Brief -
Rewrite the passage on small dreams below, from the words "She has certainly" through "any old field.", changing "journey" to "road".

Passage to read -
───
The older I get, the smaller and closer to home my dreams become. I think this is due in equal parts to becoming more realistic, more complacent, and more self-aware. I used to be able to conjure up an imaginary version of myself who enjoyed the apparent glamour of doing a nationwide book tour for my New York Times bestseller, but now, exactly nothing sounds appealing about becoming a glorified traveling salesman whose product is me.

As I continually learn from God, watching Him so slowly and patiently do the work of a Farmer cultivating earth’s harvest, the dreams that once seemed so pressing lose their urgency, along with some of their shine. In their place, a fascination with the glorious mundane takes root—and the small spaces where the first rumblings of world-change always begin, person by person, moment by moment, surrender by surrender.

I asked Sam a few weeks ago, “Do you think it’s dumb if my dream job is just to go back to work at Spuds part-time?” It wasn’t so very long ago that the thought of being satisfied with such a small position in life would have been preposterous to me. But doing the manual work of sorting produce and stocking freight, peppered with cheerful interactions with customers, showed me a little of what I think God intended when He designed work as a good and necessary part of human existence. He made us to work, and to glorify Him in the very doing of it, so that it matters little what kind of work it actually is—big or small, grand or humble, meaningful or mundane. It can nourish the soul and magnify the Creator and bear witness of Him to others, regardless.

And the same can be said for the up-and-down, meaningful-as-well-as-mundane work that is child-rearing, though I feel plenty of words have already been spent on this topic, so I don’t know how much I need add. Only sometimes raising a baby feels like racing on a hamster wheel, where the days are made up of three-hour cycles of sleep-feed-play and the weeks stretch out long and changeless, even though the baby is changing invisibly every day. This, too, is the slow and patient work of the kingdom—the tiniest seed, but with the mightiest potential.

I suppose the hardest part of it all is wondering if I can still have a voice from such a small stage. Does anything I write or create really matter if it comes only from the boring “normal,” instead of the grand? I know there are plenty of “Instagram influencers” who have built their whole brand on sharing the boring normal, but it’s just that—a brand. It’s not real normal, blotted with tears of frustration and gapped by voids of loneliness which no filter can conceal. I don’t want to produce fodder for the ever-starving content machine of social media “mom culture.” That isn’t me at all. But I worry that there aren’t many other options for me now that I’ve had a baby. It’s hard enough to build credibility with a broad audience in the Bible teaching realm as a woman—let alone as a mom.

I remember wondering, before Clara was born, if she’d change me into someone completely different from the self I knew. She has, and she hasn’t.

She has certainly helped me along this journey toward the goodness of small-but-deep work. She’s given me an appreciation for how slowly and graciously God does His work, too. She reminds me that “The kingdom of heaven is like a treasure hidden in the field, which a man found and hid again; and from joy over it he goes and sells all that he has and buys that field” (Matthew 13:44). There is a treasure in this that is real and lasting and worth every sacrifice, even when to others it just looks like any old field.
───
Data under study -
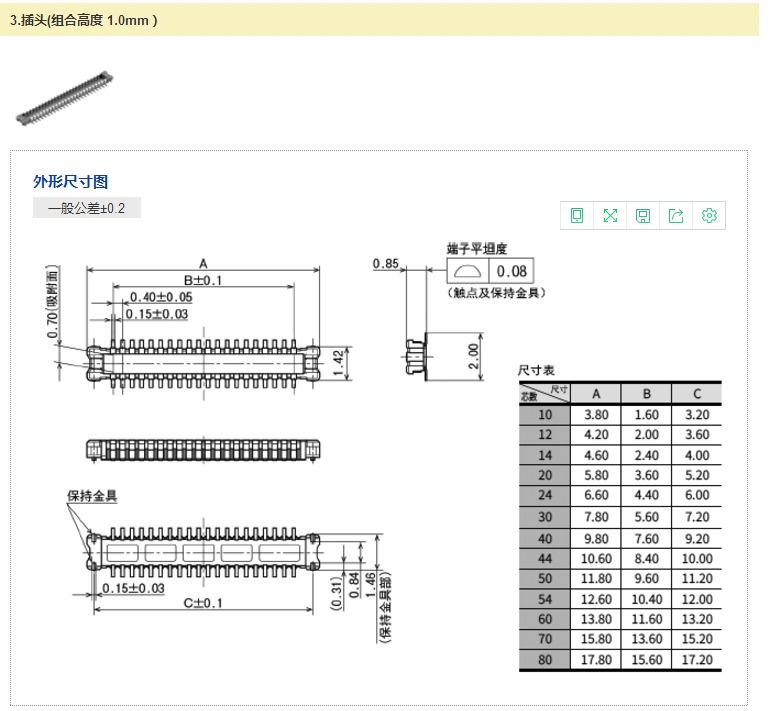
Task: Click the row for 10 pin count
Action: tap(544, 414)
───
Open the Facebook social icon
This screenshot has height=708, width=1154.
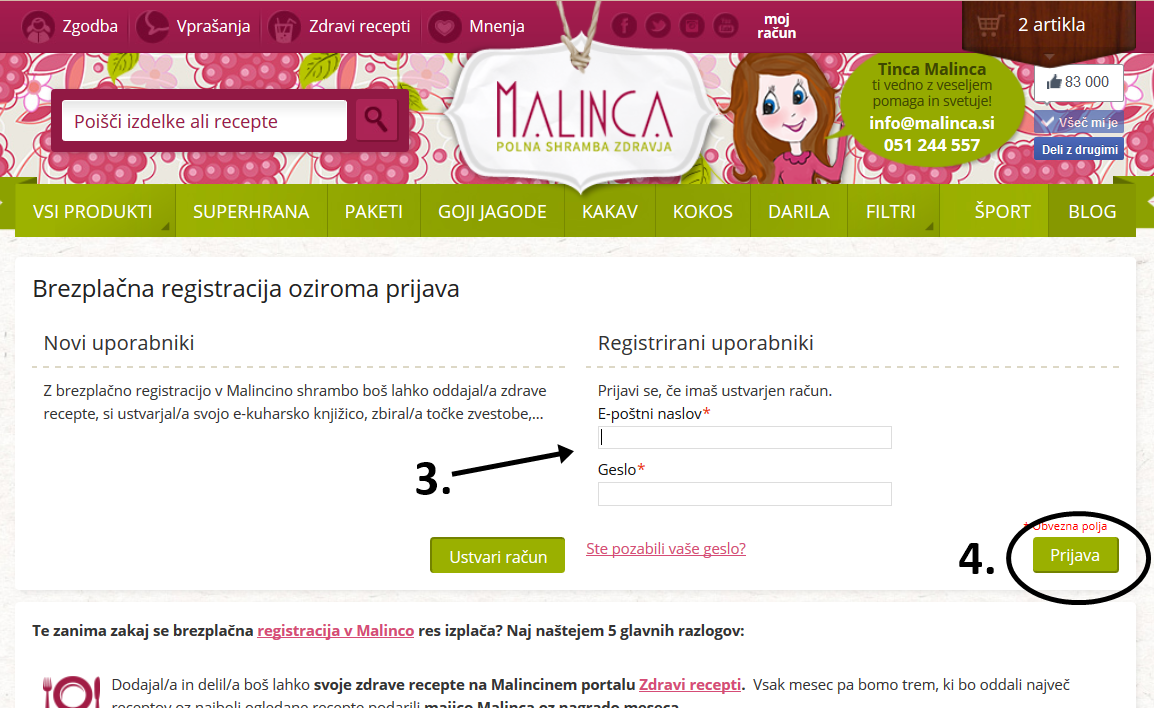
───
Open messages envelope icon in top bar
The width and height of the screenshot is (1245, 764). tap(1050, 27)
───
Written answer -
She has certainly helped me along this road toward the goodness of small-but-deep work. She’s given me an appreciation for how slowly and graciously God does His work, too. She reminds me that “The kingdom of heaven is like a treasure hidden in the field, which a man found and hid again; and from joy over it he goes and sells all that he has and buys that field” (Matthew 13:44). There is a treasure in this that is real and lasting and worth every sacrifice, even when to others it just looks like any old field.